第45話 報告

もう10月だというのに、まだまだ残暑が凄い毎日でいい加減嫌になりそうだった。

今日は特に日中の気温は35度と真夏の猛暑の気温だった。

せっかくの日曜だったが、こう暑いと外に出る気もなくてリナは1日中クーラーの効いた部屋でゴロゴロしていた。

不思議とそれでも休みを損したという気分にはならなかった。

山梨ツーリングでお金もだいぶ使ったし、リナの中では貯金をするためのオフの期間。

今はバイクにも乗れるので下手に外に出るとうっかり遠出してしまうかもしれないので、家で大人しくしていた方が吉の場合もある。

よくお金を使わない為に、家でひたすらゲームをするなんて経験をした方もいるのではないだろうか?


リナは自室のベットの上で仰向けになったボーッと天井を見つめていると、突然LINE通話の着信音が鳴った。

スマホの画面を確認すると、フランからの着信だった。

リナは「もしもし、どうしたの?」と友達と電話するときに大体の人が言う第一声で応答する。

フランは改まってリナに言った。


『アタシ、バイクの免許取ることにした。リナと同じく一発試験で普通二輪をね』


「えっ、まじ!?…一体誰に乗り方を教わるの?」


『東雲先生が教えてくれることになったよ』


それを聞いたときにリナは、自分の時は如月教官を紹介したのにフランのことは東雲先生自ら指導する気になるなんてどういう風の吹き回しだろう。
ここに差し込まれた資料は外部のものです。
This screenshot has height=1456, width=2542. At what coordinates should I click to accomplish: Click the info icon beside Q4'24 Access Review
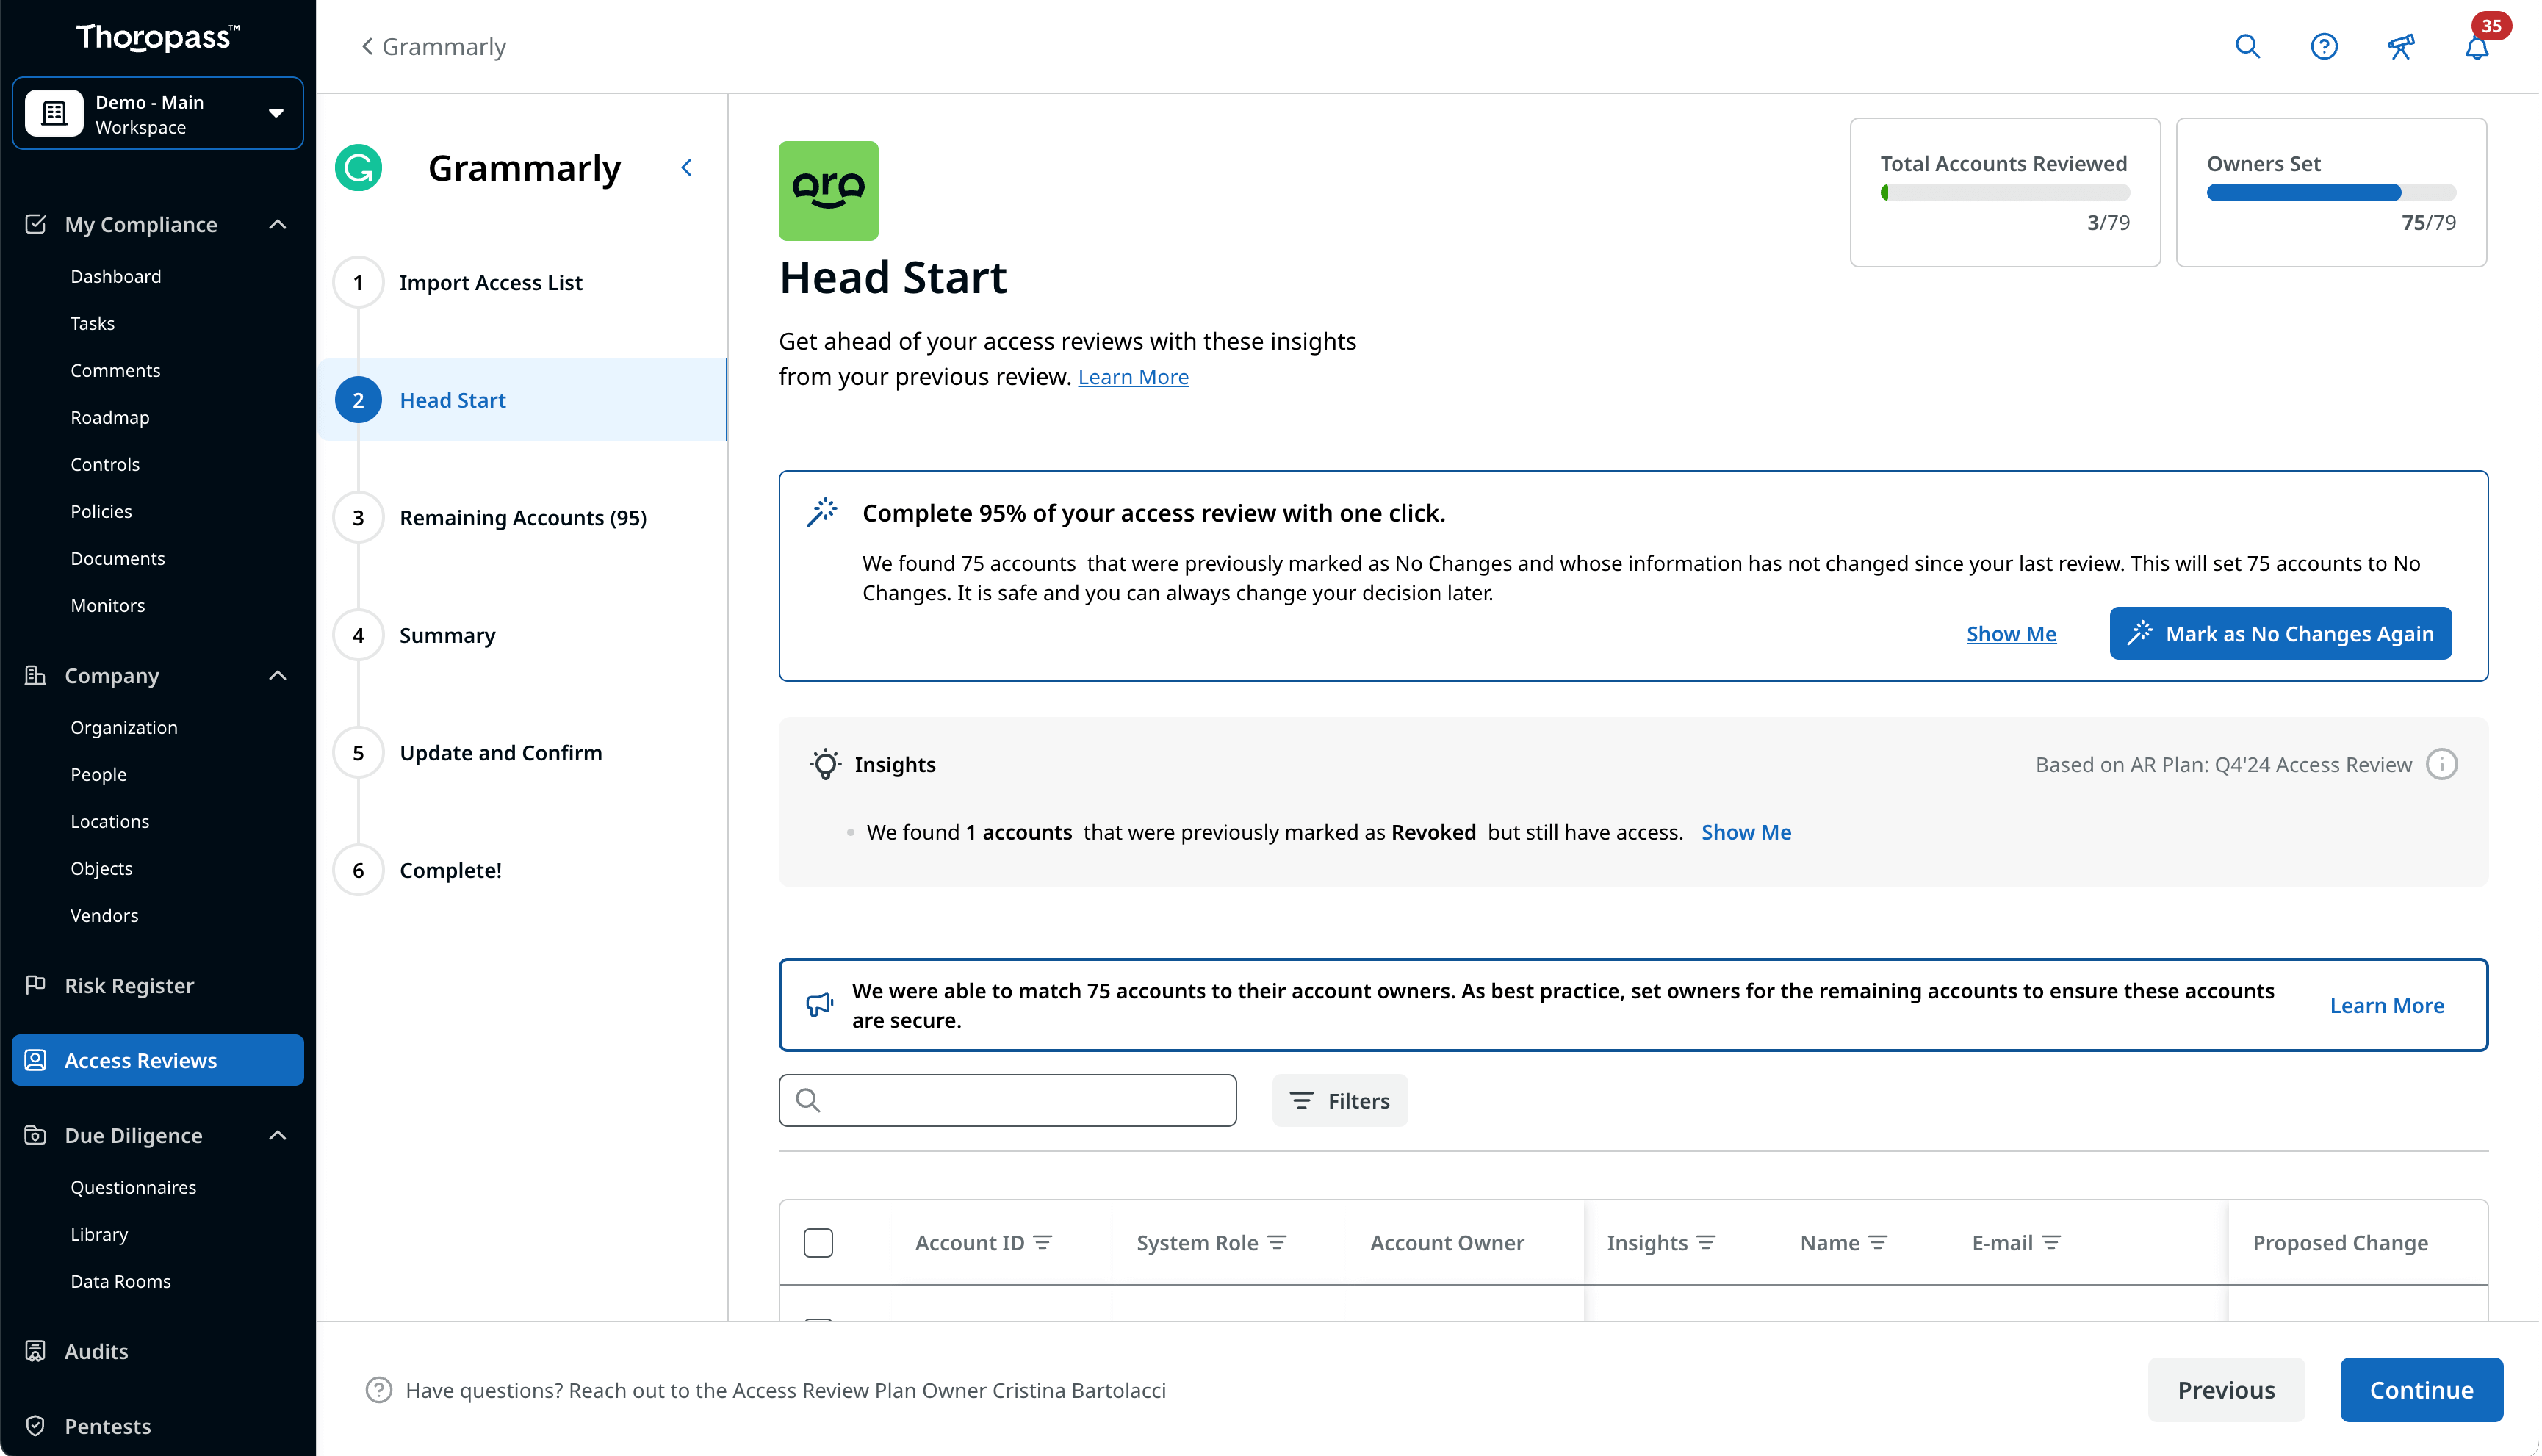(x=2441, y=764)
確かにフランは、バイクの運転のセンスがありそうな感じなのは薄々リナも気づいていた。

山梨ツーリングの時に東雲先生とタンデムしていたフランのことを、リナが後ろから見る機会が何度かあったが初めてバイクの後ろに乗ったとは思えないこなれてる感じがあった。

ひょっとしたら自分よりフランは、バイクの才能があるのではないか?

リナはバイク乗りの先輩としてフランにこう言った。


「はっきり言って一発試験はめちゃくちゃハードル高いよ?途中で挫けそうになっても諦めるなよ?」


『フッ…望むところだよ。アタシもリナに続いて見せるよ』


この感じだとどうやらフランは本気のようだ。

負けず嫌いのフランは、どんな困難がぶち当たっても気合いと根性で乗り越えてきた。

それを知っているからリナは信じていた。

2人はそれから少しだけ話したあとにLINE通話を切った。


これからもっと楽しくなりそうだ。

フランは免許を取ったら何のバイクに乗るのだろう?

リナの方がワクワクが止まらなかった。